Aan de orde is de voortzetting van de behandeling van:

het verslag van een algemeen overleg met de minister van Economische Zaken over Bagatelregeling mededingingswet/Jaarverslag NMa (31200 XIII,24036, nr. 58)

, en van:

- de motie-Gesthuizen over het verbeteren van de onderhandelingspositie van zelfstandige apothekers (31200 XIII, nr. 61);

- de motie-Aptroot/Vos over het bevorderen van een gezonde concurrentie (31200 XIII, nr. 62);

- de motie-Aptroot over het stellen van eisen aan de jaarverslagen van de auteursrechtenorganisaties (31200 XIII, nr. 64).

(Zie vergadering van 19 juni 2008.)

De beraadslaging wordt heropend.

De voorzitter:

De heer Aptroot dient opnieuw een motie in die al een keer was ingediend.

De heer Aptroot (VVD):

Voorzitter. Ik hoor de minister zeggen: nee toch? Maar de minister zei dat zij een en ander al had toegezegd. In de brief die zij daarna stuurde, schreef zij: ik had het niet toegezegd, dus daarom kan ik niet anders. Dat was een vergissing; welnu, dat kan gebeuren.

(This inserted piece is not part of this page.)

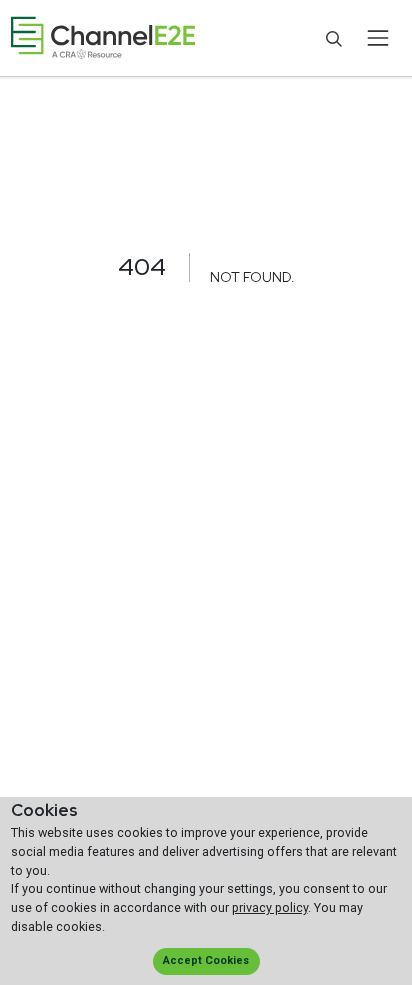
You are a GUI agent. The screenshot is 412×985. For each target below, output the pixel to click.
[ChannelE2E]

Ik dien de volgende motie in.

De Kamer,

gehoord de beraadslaging,

constaterende dat de Nederlandse Mededingingsautoriteit meedeelt dat na kritische analyse niet te beoordelen is of de tarieven van de auteursrechtenorganisaties reëel zijn;

verzoekt de regering:

  • - een diepgaand en onafhankelijk onderzoek te laten uitvoeren naar de financiën van de auteursrechtenorganisaties, in ieder geval omvattend het kostenniveau, waaronder de salarissen en andere vergoedingen aan bestuurders, de uitbetalingen aan rechthebbenden en de heffingen;

  • - daarbij te kijken naar de noodzakelijkheid, doelmatigheid en efficiency;

  • - de Kamer daarover te informeren voor 1 november 2008,

en gaat over tot de orde van de dag.

De voorzitter:

Deze motie is voorgesteld door de leden Aptroot en Teeven. Naar mij blijkt, wordt de indiening ervan voldoende ondersteund.

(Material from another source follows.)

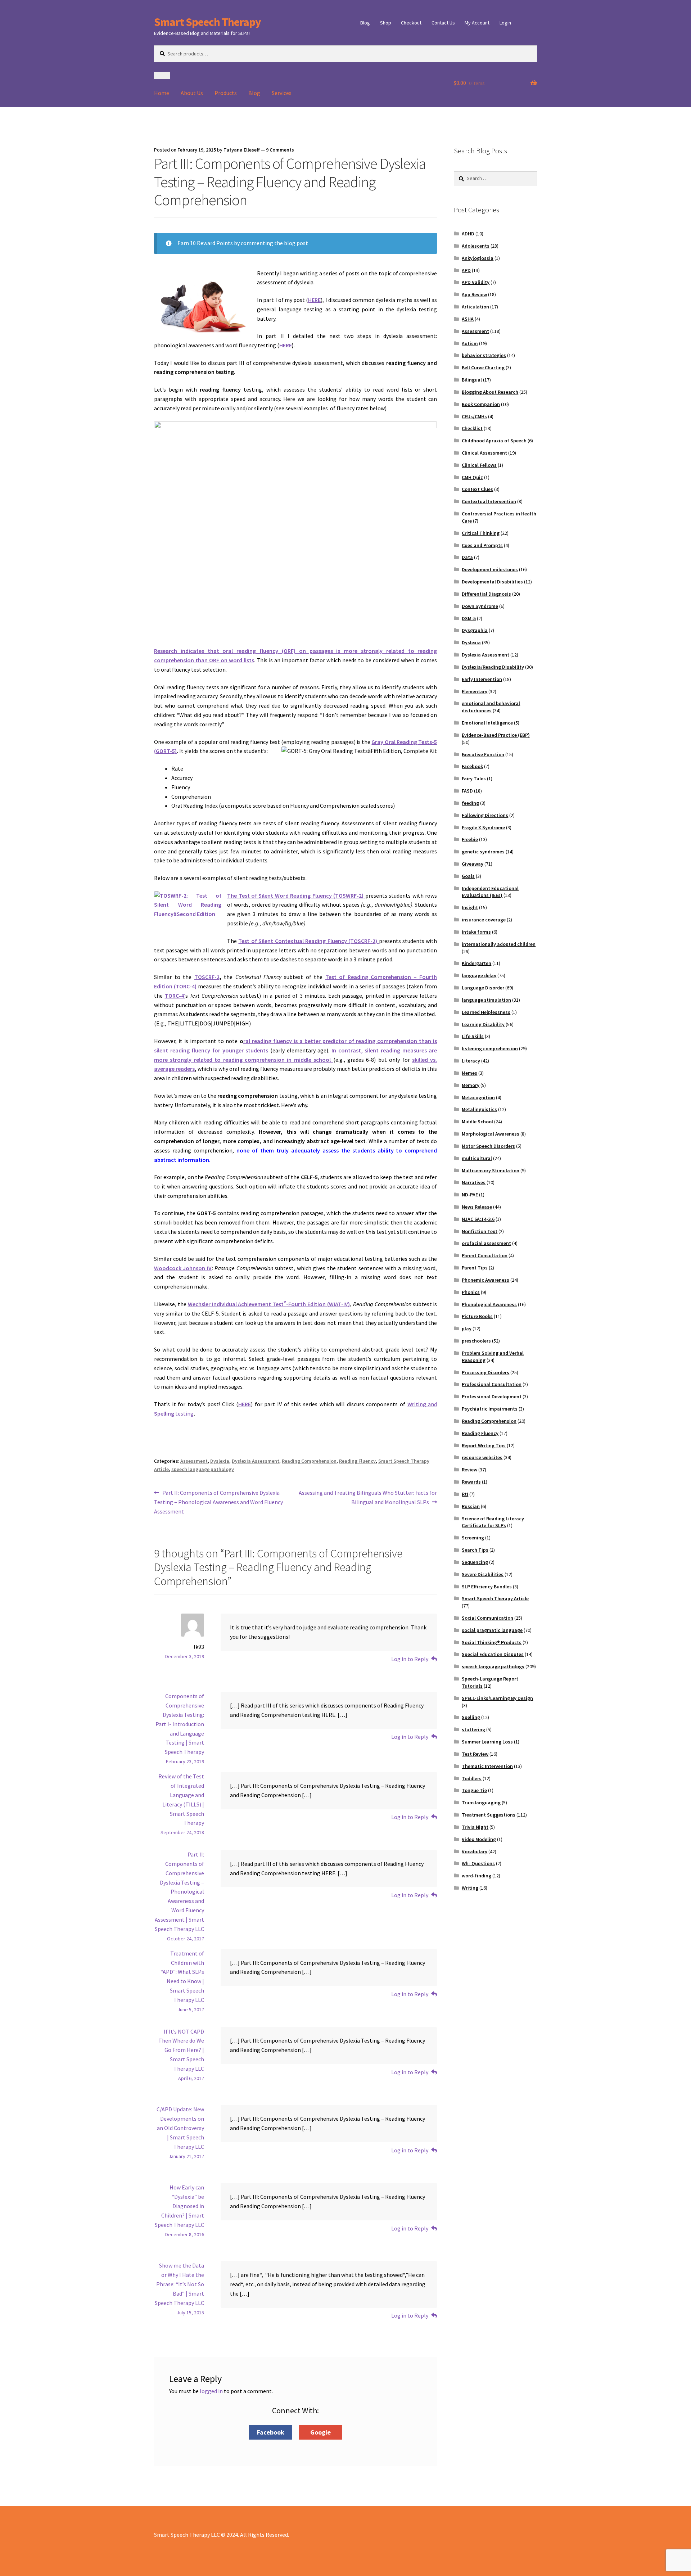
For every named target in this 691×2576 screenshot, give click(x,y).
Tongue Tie (474, 1790)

Zij krijgt nr. 71(31200 XIII).

Minister Van der Hoeven:

Voorzitter. Laat ik beginnen met te citeren uit het werk van de Kamer, dat wil zeggen uit het verslag van het algemeen overleg van 14 mei 2008: "De minister laat een extern onafhankelijk onderzoek uitvoeren naar de wisselwerking tussen het mededingingsrecht en de auteursrechten, inclusief de tariefstijgingen. Dit geldt dus niet voor de interne bedrijfsvoering." Dat heb ik toen zo gezegd. Het staat in het verslag van de Kamer en daaraan heb ik mij gehouden. Ik heb verder aangegeven dat het College van Toezicht collectieve beheersorganisaties Auteursrechten en naburige rechten de bevoegdheid krijgt om tariefstijgingen preventief te toetsen. Ik heb gezegd wat voor extern onderzoek ik zal laten doen.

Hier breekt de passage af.